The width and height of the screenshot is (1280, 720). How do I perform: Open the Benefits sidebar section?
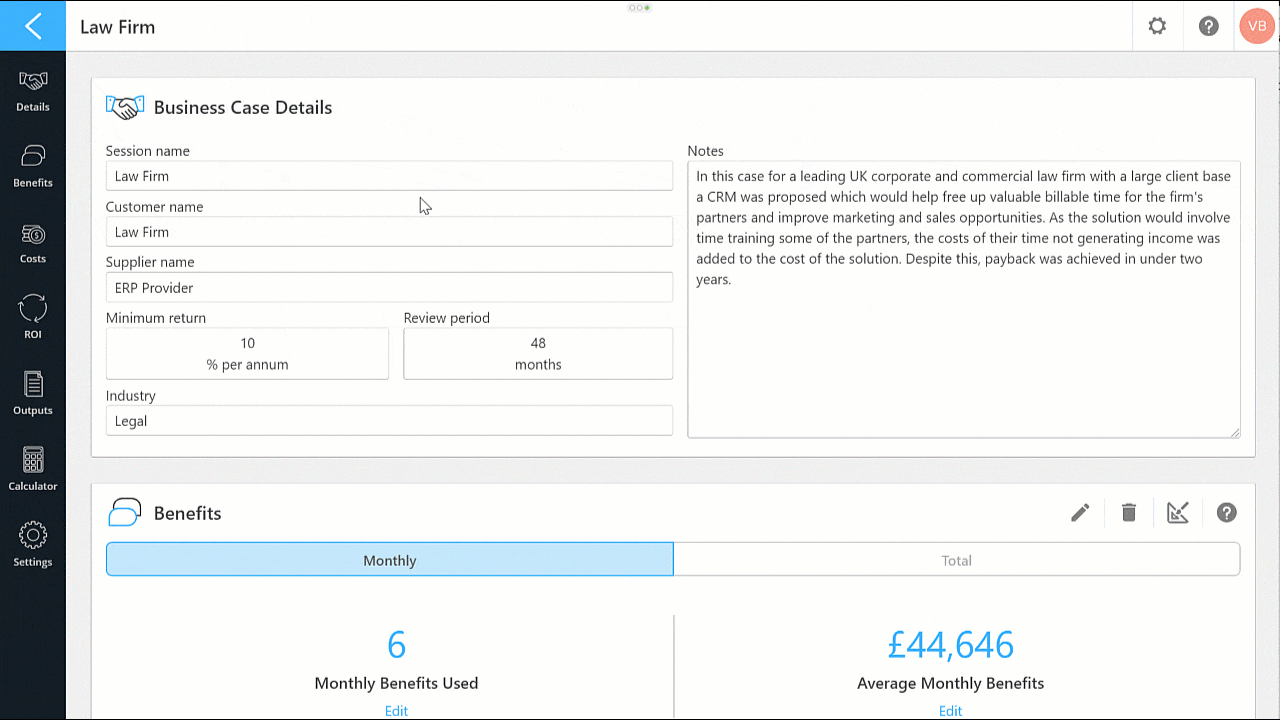pos(33,167)
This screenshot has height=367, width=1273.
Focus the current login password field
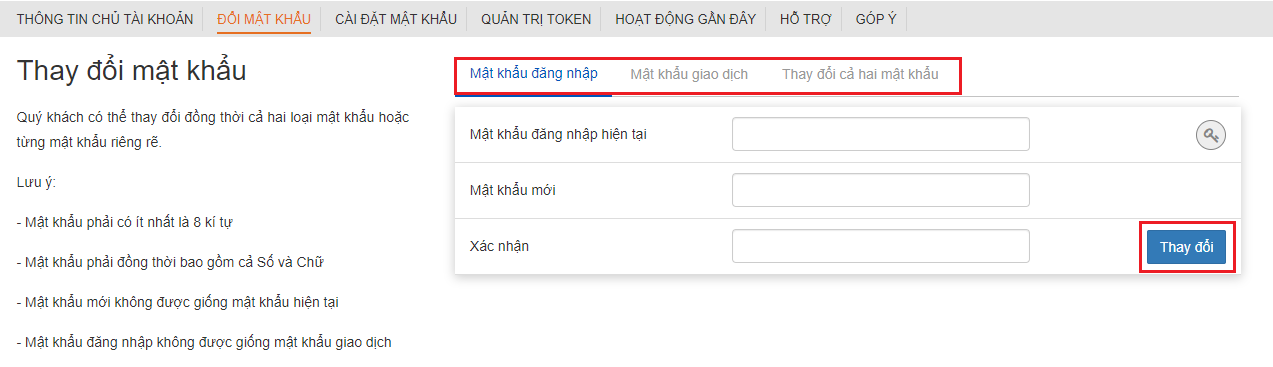click(881, 134)
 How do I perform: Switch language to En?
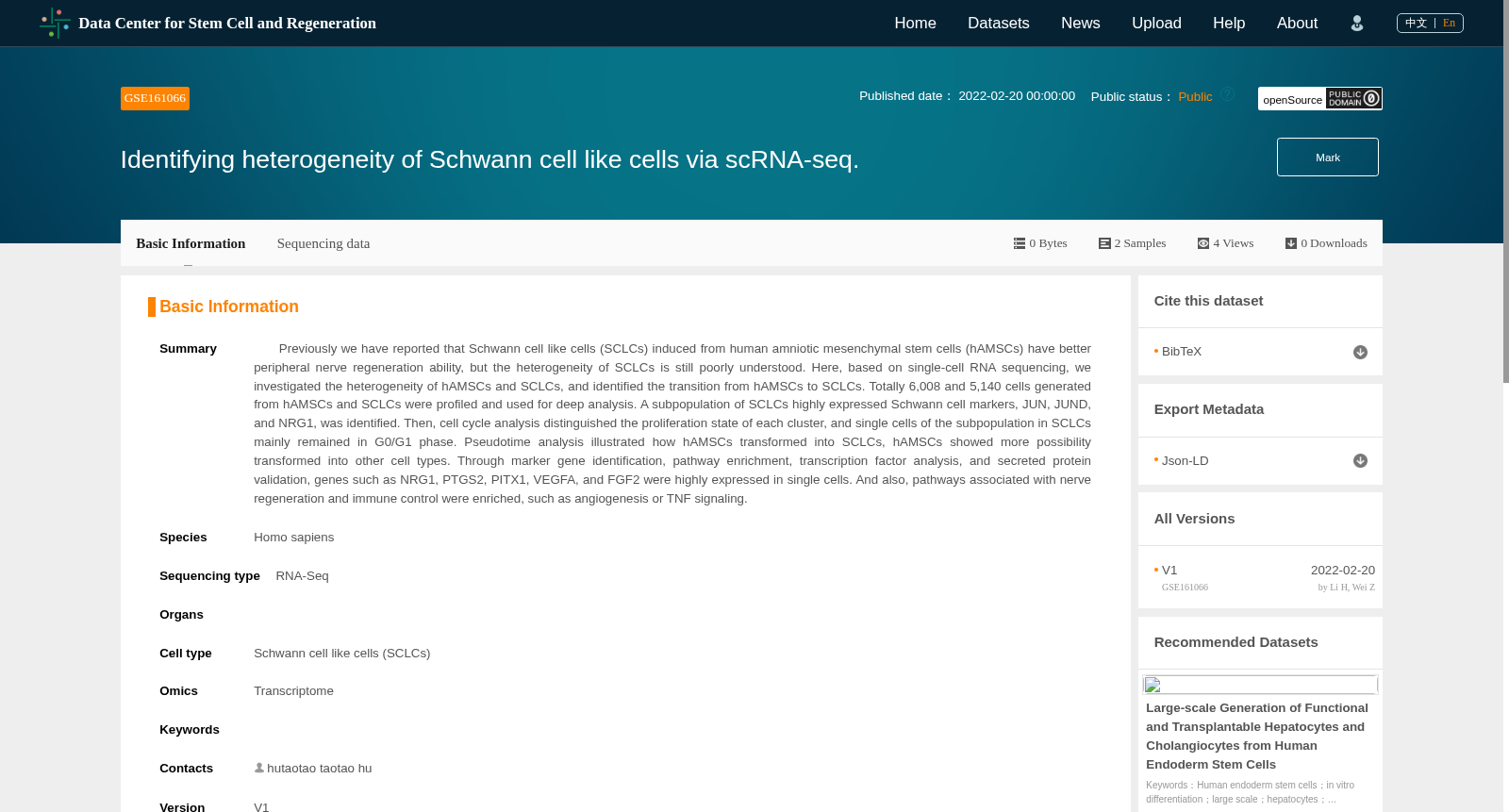click(x=1449, y=23)
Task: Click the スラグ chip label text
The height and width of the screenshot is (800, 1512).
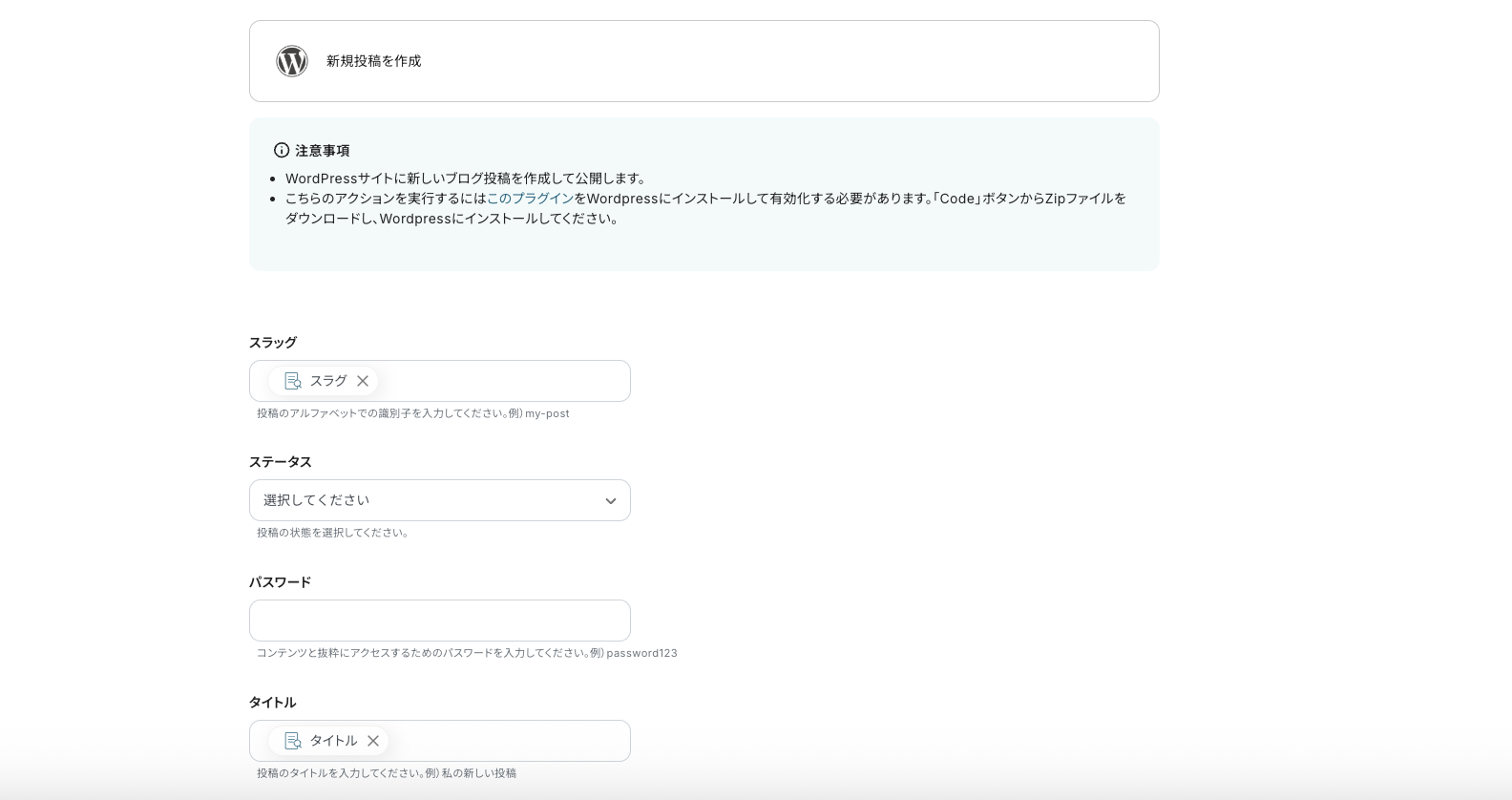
────────────────────────────────────────
> Problem to solve
Exclude every picture, then reproduce the remaining data character for character.

> Task solution
The width and height of the screenshot is (1280, 720). How do I perform: Open the Benefits sidebar section?
pos(33,167)
This screenshot has height=367, width=1273.
Focus the current login password field
click(881, 134)
 How do I perform: Switch language to En?
click(x=1449, y=23)
Task: Click the スラグ chip label text
The height and width of the screenshot is (800, 1512).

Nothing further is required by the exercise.